Since 2008 Tesla produced BEVs with more than 200 miles of range, starting with the Roadster. In those _seven years_ the "Competitive Response" from incumbent automakers is pathetic, offering less than 100 miles of EPA-rated electric range. (The Mercedes B-class and Toyota RAV4 are not competitive responses because they use licensed Tesla technology.) EV sales are slow because most people don't want short-range EVs like those; those are demand-constrained. They want EVs like Tesla's, which today are supply-constrained. Bartman seems blind to this vital difference.


Perhaps Bartman is confused too by vaporware, aspirations that do not yet exist from incumbent automakers, like Chevy and Audi, who are all talk right now about long-range BEVs. Their actual response to the Model S today is to increase the horsepower in their gas engines. Tesla responds with a 691-hp dual-motor P85D and autopilot, showing Tesla will keep making their product better than any comparable gas car.


The reason why gas car makers can't respond is that the attempt exposes themselves to fiscal jeopardy. Bartman's team needs to understand the Innovator's Dilemma.


GM, Ford, MB, Toyota, etc., have billions of $ of assets invested in gas car tech in the form of intellectual property, tooling, manufacturing assets, ongoing R&D, and human resources. To fully engage in BEVs, these gas car automakers would have to write off these billions in assets immediately, which is _fiscal suicide_. They'd be killed in the stock market and that CEO would be kicked out that quarter. Add that no one gas car maker will go first. It's the Prisoner's Dilemma.


Instead these automakers must amortize these gas car assets over 20 years, moving only gradually away from gas car tech. Unable to "shift ... quickly", the incumbents' "competitive response" will be lackluster at best and inadequate to close Tesla's 7-year lead.


Therefore, for the current foreseeable investment timeframe, Tesla Motors, with no assets in gas car tech, can fully engage in BEVs facing very weak BEV competition, giving this young carmaker a very unique advantage and unique opportunity to disrupt.


Bartman also fails to recognize the advantage of Tesla's 2.5-year-old Supercharger network, a major part of what makes Tesla cars practical. Except for Nissan with CHAdeMO, the competition gives no response to that infrastructure advantage. And CHAdeMO, only half the charging speed a Supercharger, is years behind both in deployment and effectiveness.

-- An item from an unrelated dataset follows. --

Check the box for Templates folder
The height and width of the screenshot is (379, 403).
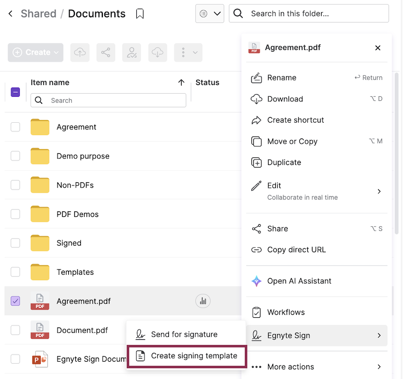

Look for these critical pieces of a sensible BEV business plan, which incumbent automakers are missing:


1. A compelling, production 200-mile BEV - Anything less than offering one to buy today is a distraction from their embarrassment.
2. A high-speed EV charging infrastructure - The offerings from Nissan and BMW are a half step. Where are the other makers?
3. An inexpensive battery supply requiring the economy of scale of a Gigafactory - The incumbents have nothing to show.


Tesla's 1 & 2 are growing unimpeded and building of Tesla's 3 is well underway. The incumbents might sandbag their 1, but 2 & 3 are far too big to keep secret and take years to design and build; if they exist we would have seen them. With incumbents' inability to mount a "fierce" response to Tesla so abundantly clear, the opportunity for disruption is Tesla's.
 

Drucifer

Active Member
Nov 30, 2014
1,117
263
Charlotte, NC
A surprisingly ill-informed study at the Harvard Business School is highlighted in this article:

Tesla’s Not as Disruptive as You Might Think - HBR

I'd say is a good case of GIGO. A few of us might like to point out their flaws. I did.

Elon Musk has two undergraduate degrees from Penn (B.S. in Physics, followed by a B.S. in Economics from the Wharton School at Penn). He then went on to Stanford. Do you really expect HBS to write positively about Wharton graduates?

As we used to say about the Harvard case studies and the Harvard Business Review, "there is no BS like HBS".

- - - Updated - - -

The other thing that is amazing is that HBR seems surprised that the disruption is happening at the high end of the car market. Apple did not disrupt the cellular phone market (and essentially destroy RIM/Blackberry, Motorola and Nokia) by coming in with a cheaper, better performing device. What they seem to fail to take into account, with their 20 year old theory, is that most consumer markets have bifurcated, moving both upmarket (think Nordstroms/Neiman Marcus) and downmarket (think Walmart) while having the middle of the market left abandoned (Sears). Cell phones are the same way (cheap, throwaway prepaid phones or iPhone/upper end Android phones, leaving cheaper Androids and others in the dust) and so are Cars (GM still makes Cadillac and Chevy, Olds and Pontiac are history, Ford still makes Lincoln and Ford, Mercury is history).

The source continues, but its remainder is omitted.